The act imposed a 30% excise tax on the amount of price over $30,000 for autos, $100,000 for boats, $250,000 for airplanes, and $10,000 for furs. It also increased motor fuels taxes by 5 cents per gallon, and increased taxes on tobacco and alcoholic beverages: by 8 cents per pack of cigarettes, by $1.00 per proof gallon of liquor; by 16 cents per six-pack of beer; and by 18 cents per bottle of table wine. It extended Airport and Airway Trust Fund taxes, increasing them by 25%, and permanently extended the 3% federal telephone excise tax on telephone service.
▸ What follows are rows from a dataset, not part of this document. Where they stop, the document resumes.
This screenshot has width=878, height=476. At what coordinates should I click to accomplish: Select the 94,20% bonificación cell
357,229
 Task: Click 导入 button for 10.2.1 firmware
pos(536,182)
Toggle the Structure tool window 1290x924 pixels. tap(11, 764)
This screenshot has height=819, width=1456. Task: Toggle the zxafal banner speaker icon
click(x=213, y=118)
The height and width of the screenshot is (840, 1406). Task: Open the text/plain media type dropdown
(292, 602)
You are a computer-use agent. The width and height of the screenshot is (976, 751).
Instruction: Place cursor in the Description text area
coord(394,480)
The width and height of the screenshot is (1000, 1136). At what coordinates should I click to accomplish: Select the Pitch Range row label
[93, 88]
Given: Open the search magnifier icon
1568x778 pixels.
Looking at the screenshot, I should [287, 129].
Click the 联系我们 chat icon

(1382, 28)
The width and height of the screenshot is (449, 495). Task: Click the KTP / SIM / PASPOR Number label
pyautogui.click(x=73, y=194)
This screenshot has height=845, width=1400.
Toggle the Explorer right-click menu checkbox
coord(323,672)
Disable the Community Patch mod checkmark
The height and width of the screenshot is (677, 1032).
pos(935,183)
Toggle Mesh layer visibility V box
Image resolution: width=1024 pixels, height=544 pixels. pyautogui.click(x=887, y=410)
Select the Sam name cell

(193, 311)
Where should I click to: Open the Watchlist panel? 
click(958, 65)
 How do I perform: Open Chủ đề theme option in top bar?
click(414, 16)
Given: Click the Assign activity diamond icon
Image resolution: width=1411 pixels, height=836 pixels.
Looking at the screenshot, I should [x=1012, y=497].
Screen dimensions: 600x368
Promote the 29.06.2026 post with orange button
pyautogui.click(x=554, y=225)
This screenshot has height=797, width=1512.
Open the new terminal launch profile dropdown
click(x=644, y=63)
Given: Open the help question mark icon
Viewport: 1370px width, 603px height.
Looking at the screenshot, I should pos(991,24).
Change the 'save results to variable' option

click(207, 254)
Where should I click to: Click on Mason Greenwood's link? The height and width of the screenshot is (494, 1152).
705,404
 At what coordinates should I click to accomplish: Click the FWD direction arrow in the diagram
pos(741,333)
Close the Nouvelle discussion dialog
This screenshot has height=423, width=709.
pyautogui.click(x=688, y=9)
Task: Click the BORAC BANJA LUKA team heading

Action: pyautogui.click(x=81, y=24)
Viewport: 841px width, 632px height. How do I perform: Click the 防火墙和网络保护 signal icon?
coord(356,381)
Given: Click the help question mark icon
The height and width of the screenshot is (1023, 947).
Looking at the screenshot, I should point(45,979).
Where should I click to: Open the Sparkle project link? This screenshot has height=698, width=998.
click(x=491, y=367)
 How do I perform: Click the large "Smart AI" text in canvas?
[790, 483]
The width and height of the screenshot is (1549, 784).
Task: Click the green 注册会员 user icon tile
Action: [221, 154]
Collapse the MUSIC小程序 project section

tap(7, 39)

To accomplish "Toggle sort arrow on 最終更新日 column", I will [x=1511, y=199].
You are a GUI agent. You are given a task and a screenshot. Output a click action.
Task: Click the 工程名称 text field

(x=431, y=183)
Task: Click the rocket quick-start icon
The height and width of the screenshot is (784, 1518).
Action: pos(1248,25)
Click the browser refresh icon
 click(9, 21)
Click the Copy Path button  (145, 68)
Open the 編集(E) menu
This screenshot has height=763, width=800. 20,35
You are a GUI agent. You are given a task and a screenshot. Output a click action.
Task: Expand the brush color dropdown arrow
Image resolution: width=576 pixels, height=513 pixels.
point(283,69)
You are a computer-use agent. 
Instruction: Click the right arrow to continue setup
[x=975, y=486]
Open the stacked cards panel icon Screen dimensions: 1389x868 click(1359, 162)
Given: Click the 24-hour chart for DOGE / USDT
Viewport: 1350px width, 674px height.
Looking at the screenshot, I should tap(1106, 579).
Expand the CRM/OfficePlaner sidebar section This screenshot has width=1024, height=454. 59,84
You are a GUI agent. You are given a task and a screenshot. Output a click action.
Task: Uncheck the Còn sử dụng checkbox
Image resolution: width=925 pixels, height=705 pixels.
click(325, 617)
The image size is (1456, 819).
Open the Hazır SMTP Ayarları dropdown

The Act gave states permission to create Drug Utilization Review ("DUR") boards to manage state specific drug purchasing and formulary decisions for state purchased health care such as Medicaid programs, injured workers programs, and state employee benefits. As a result, these boards (now sometimes called "Pharmacy and Therapeutics" committees), define lists of drugs classes and drugs within those classes in which no drug on the list is felt to be anymore effective or less safe than another. This decision is made by a body of independent physicians and pharmacists who are not seen as having a financial conflict of interest. The Act stipulates the decision must be made in conjunction with a compilation of evidence, as well as public comment, to generate the class wide drug comparison. Once the drug makes the list, it can also be chosen as a "preferred drug". Preferred drugs are typically cheap generic drugs. The Act specified that pharmacists can substitute for a preferred drug, (if one exists in that state), and must offer counseling to the patient on the substitution. The Act also allows drugs listed as preferred to be eligible for "sealed non-transparent rebates" to occur from the manufacturer of the drug to the state agency. These are legally sanctioned kickbacks in which the public by federal law does not have a right to know the amount of the rebate below the average wholesale price (AWP). In cases where "no sufficient evidence exists" a drug is any less safe, (according to the evidence report) the drug is declared "substitutable", and eligible for placement on the PDL, and for the supplemental rebate program.